- _Task item_
Copy out each line of the data that contains "Digital".

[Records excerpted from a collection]
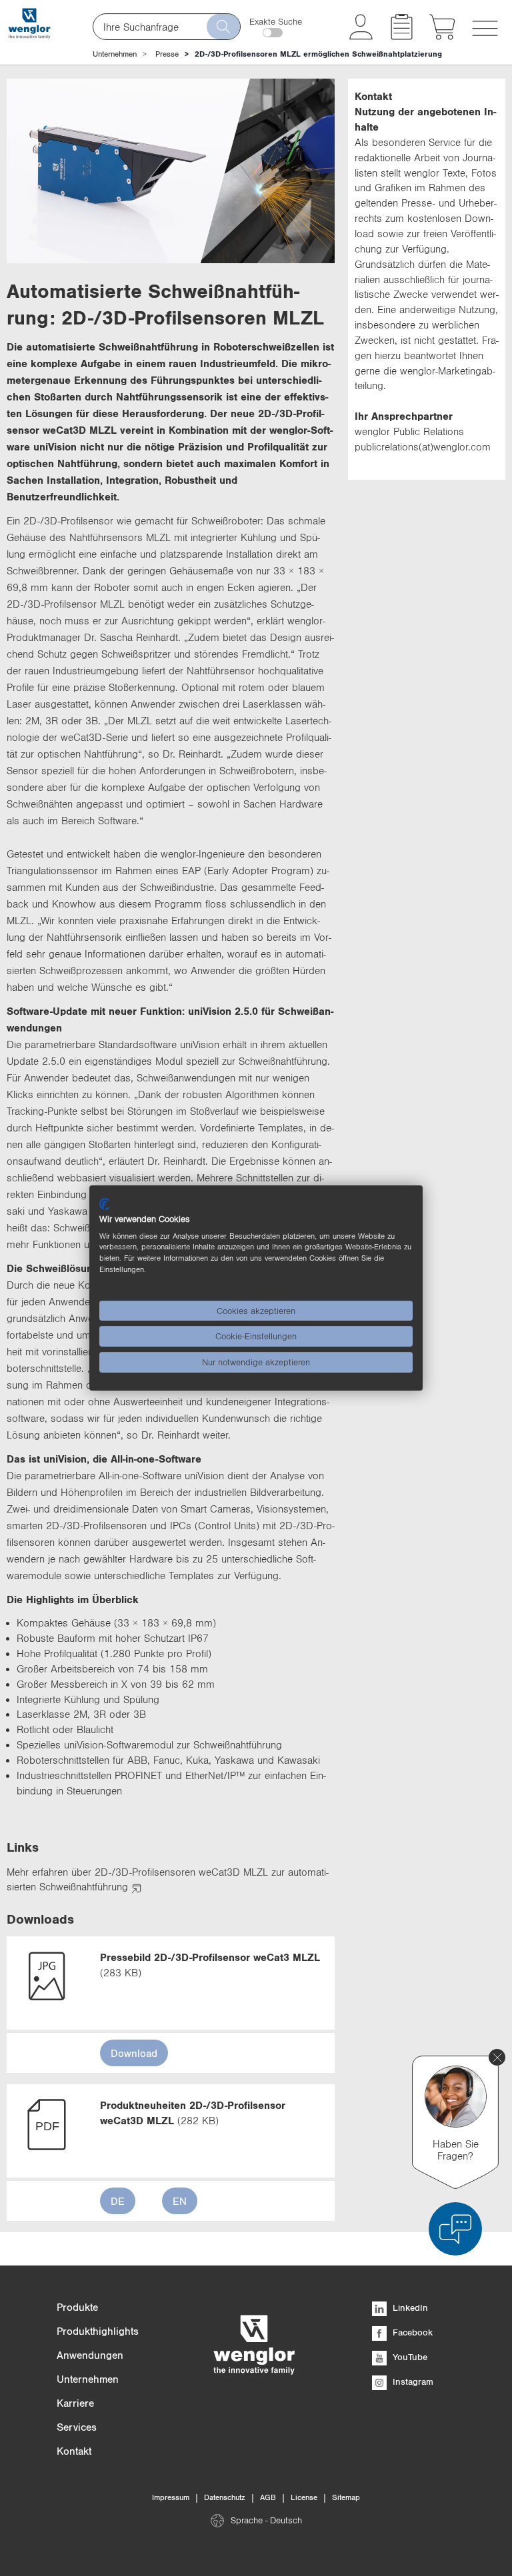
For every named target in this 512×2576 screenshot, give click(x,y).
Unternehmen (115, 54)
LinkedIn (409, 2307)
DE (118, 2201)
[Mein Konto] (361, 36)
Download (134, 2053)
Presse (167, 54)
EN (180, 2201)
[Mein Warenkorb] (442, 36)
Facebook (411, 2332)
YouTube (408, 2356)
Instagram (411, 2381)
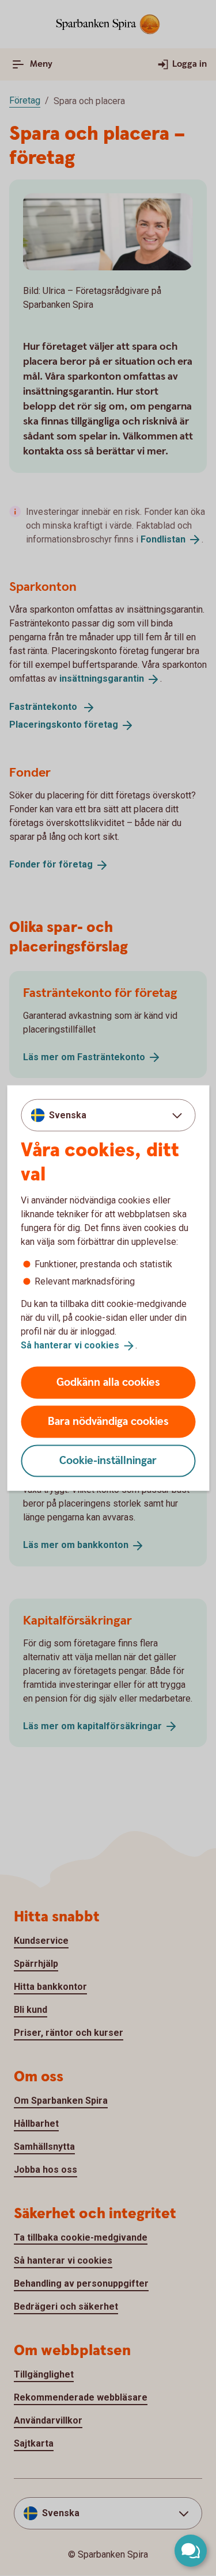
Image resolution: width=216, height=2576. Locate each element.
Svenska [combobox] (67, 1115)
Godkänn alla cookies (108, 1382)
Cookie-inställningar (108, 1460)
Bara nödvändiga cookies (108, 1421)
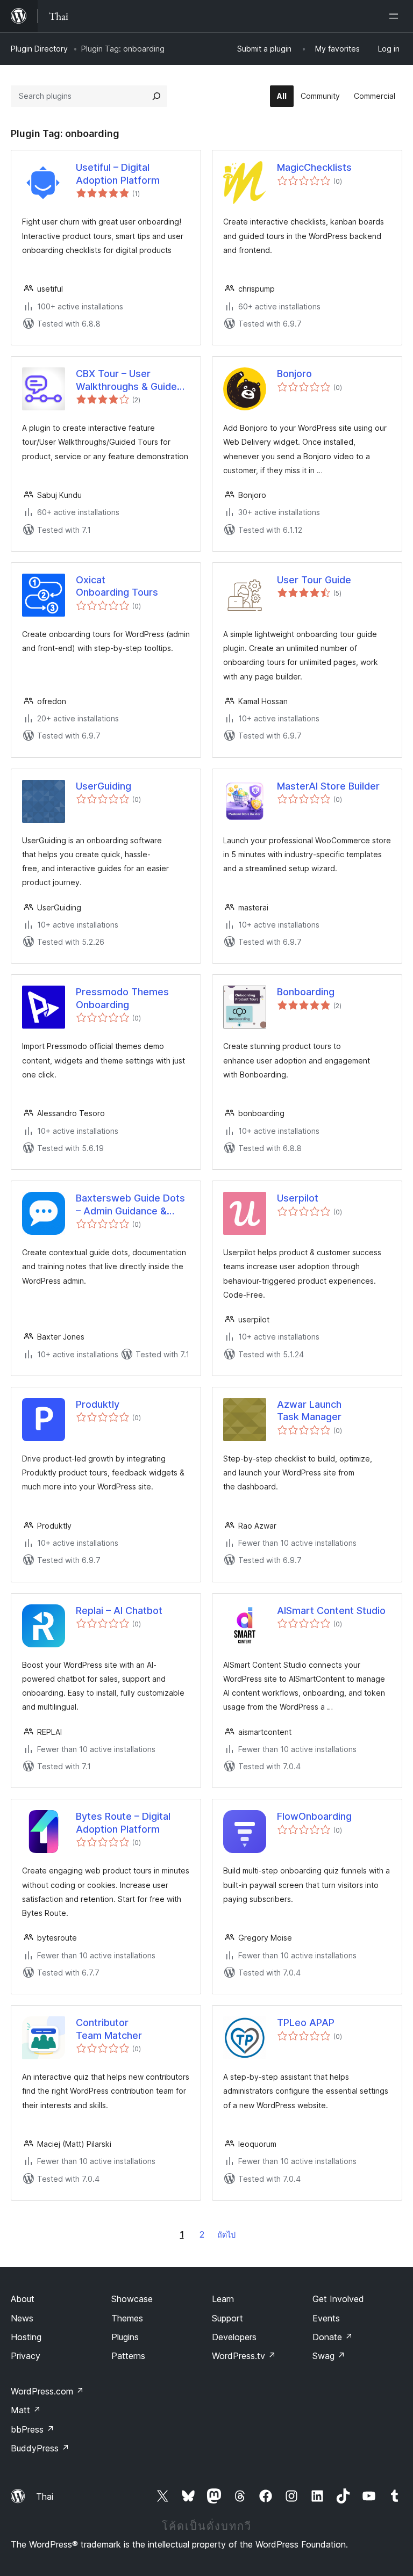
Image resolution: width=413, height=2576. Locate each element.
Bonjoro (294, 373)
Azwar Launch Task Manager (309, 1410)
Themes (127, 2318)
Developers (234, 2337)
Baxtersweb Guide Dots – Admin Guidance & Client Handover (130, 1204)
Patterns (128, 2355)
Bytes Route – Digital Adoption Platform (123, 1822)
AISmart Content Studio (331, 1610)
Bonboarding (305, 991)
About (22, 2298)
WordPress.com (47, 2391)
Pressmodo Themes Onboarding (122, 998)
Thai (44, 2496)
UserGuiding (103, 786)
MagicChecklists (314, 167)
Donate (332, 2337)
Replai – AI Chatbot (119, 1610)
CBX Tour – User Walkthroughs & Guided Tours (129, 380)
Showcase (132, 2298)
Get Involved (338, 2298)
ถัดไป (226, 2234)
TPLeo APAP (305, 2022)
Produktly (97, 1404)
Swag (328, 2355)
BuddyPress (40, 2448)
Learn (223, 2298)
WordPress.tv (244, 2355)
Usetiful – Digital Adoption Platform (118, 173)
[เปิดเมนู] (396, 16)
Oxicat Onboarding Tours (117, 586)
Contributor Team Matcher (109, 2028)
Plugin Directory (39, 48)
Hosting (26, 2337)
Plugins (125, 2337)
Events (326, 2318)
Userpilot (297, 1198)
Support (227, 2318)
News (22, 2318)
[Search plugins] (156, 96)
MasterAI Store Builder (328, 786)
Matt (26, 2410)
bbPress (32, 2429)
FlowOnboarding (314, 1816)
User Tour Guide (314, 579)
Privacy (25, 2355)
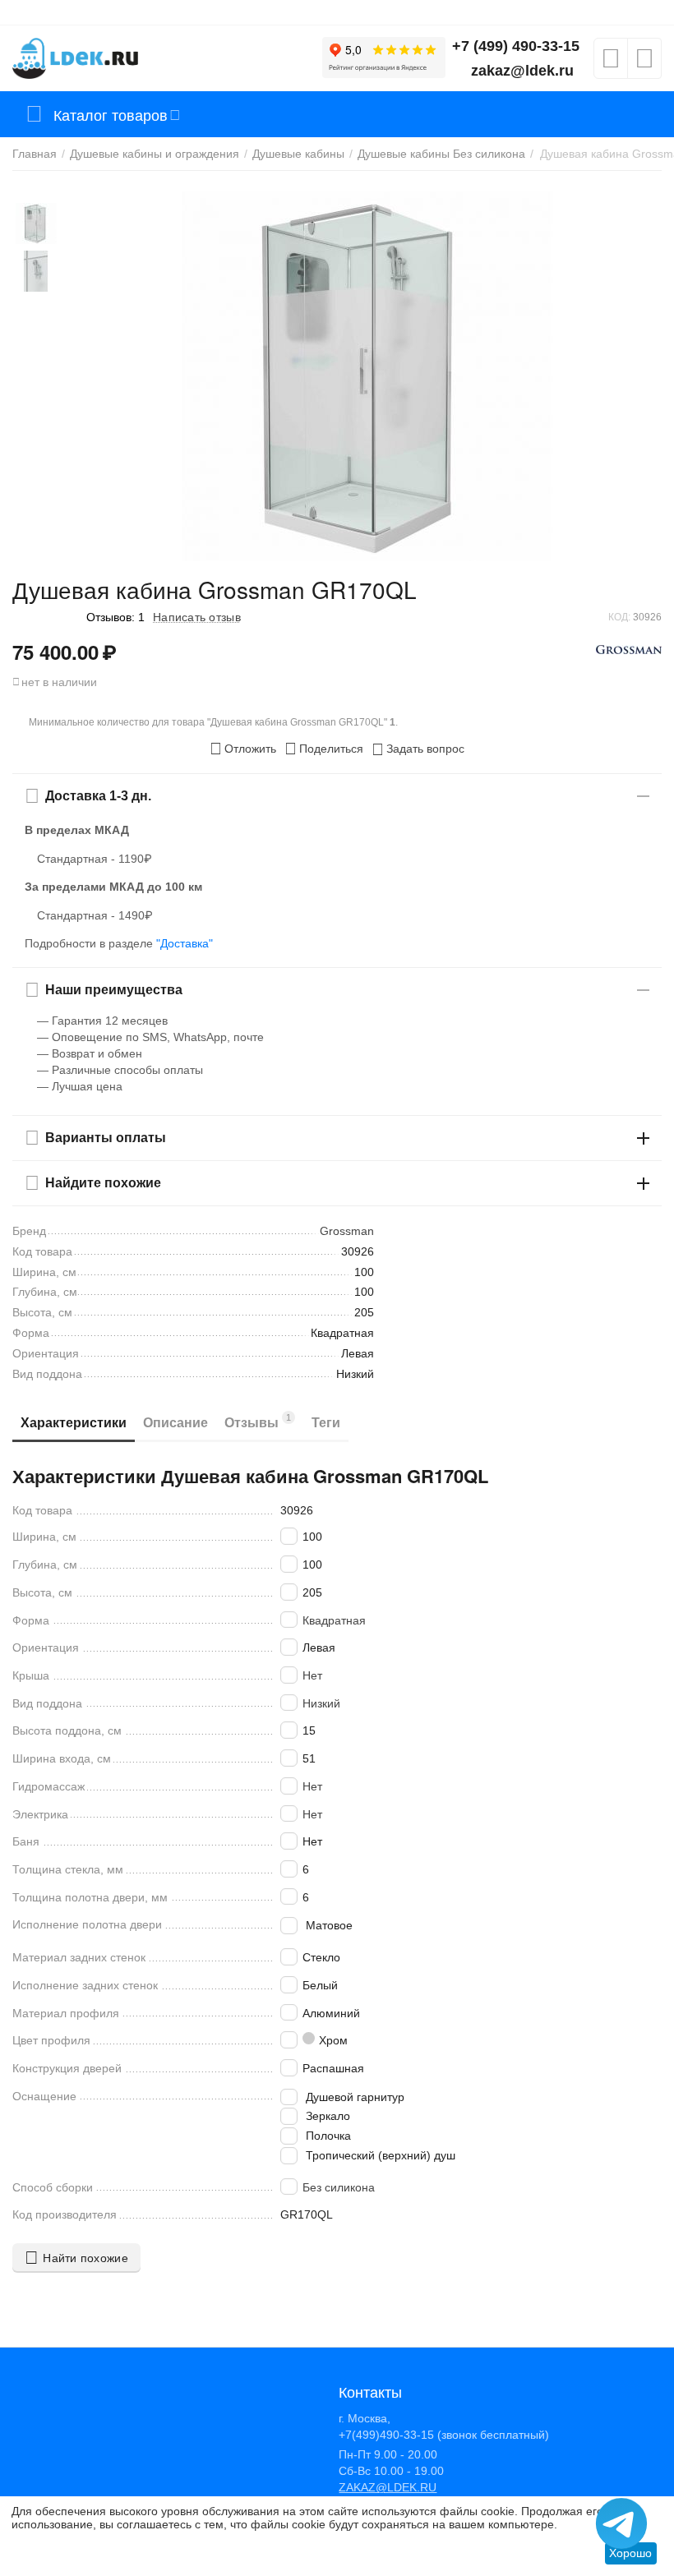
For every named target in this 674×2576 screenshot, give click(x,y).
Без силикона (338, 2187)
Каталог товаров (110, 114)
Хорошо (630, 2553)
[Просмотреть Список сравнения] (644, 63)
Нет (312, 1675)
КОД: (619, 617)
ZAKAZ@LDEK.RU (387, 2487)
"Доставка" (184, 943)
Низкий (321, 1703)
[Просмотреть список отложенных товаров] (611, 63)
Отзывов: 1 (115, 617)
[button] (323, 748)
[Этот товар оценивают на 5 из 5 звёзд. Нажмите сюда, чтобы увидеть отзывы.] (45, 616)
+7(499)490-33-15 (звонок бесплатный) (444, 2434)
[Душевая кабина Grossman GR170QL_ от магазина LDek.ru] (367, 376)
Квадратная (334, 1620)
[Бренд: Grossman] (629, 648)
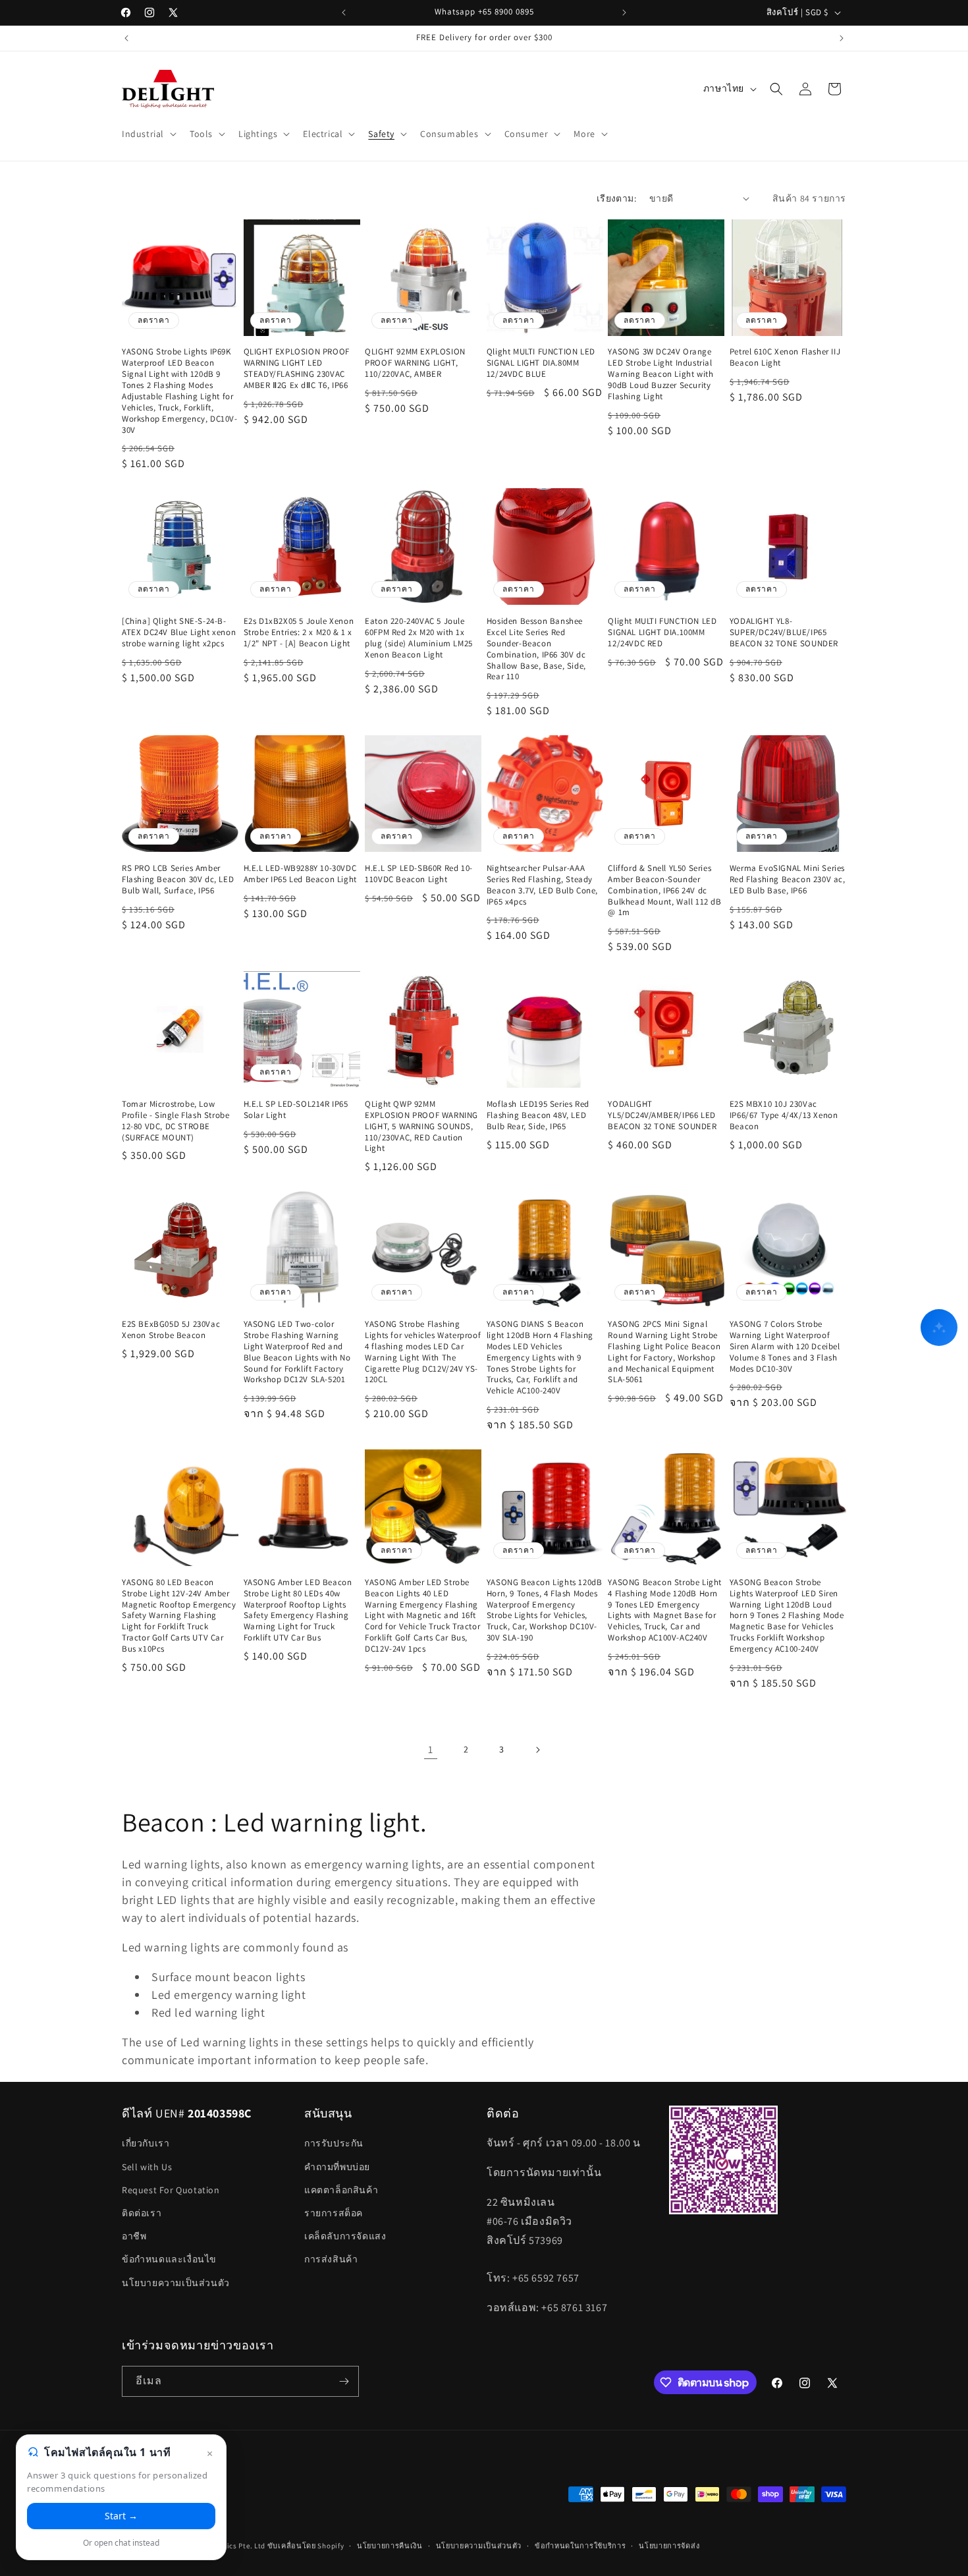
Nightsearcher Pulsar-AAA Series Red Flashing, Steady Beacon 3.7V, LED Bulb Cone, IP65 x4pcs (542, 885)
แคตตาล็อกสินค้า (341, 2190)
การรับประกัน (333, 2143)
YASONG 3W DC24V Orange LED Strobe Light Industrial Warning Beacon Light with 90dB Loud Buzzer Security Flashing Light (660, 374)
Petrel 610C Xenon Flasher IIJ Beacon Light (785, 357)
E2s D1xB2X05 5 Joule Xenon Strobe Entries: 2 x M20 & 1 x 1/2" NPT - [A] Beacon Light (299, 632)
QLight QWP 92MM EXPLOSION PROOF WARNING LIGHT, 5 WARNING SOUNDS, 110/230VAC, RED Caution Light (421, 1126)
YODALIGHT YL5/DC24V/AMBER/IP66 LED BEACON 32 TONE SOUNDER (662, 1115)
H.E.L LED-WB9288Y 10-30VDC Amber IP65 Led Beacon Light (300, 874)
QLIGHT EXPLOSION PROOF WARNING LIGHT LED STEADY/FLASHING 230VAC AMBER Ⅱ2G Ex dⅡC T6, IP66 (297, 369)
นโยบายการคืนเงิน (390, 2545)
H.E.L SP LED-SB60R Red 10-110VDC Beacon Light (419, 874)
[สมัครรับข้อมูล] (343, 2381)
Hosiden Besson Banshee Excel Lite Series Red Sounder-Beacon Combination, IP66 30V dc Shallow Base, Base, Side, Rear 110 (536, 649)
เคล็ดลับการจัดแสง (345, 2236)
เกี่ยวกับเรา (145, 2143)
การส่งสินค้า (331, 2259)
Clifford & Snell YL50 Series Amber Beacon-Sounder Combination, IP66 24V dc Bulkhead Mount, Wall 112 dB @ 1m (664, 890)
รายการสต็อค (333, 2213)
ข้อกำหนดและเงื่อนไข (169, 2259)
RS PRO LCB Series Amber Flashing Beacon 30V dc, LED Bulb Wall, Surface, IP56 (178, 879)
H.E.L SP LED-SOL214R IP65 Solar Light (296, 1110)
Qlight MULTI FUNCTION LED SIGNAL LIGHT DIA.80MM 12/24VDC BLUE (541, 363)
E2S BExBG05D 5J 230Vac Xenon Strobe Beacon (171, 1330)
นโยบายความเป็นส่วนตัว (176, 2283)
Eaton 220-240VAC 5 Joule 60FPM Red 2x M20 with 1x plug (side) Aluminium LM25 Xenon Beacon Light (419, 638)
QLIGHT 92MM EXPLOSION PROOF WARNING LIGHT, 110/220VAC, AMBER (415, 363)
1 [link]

- _Exercise result_
Bytes Route – Digital Adoption Platform (123, 1822)
Usetiful – Digital Adoption Platform (118, 173)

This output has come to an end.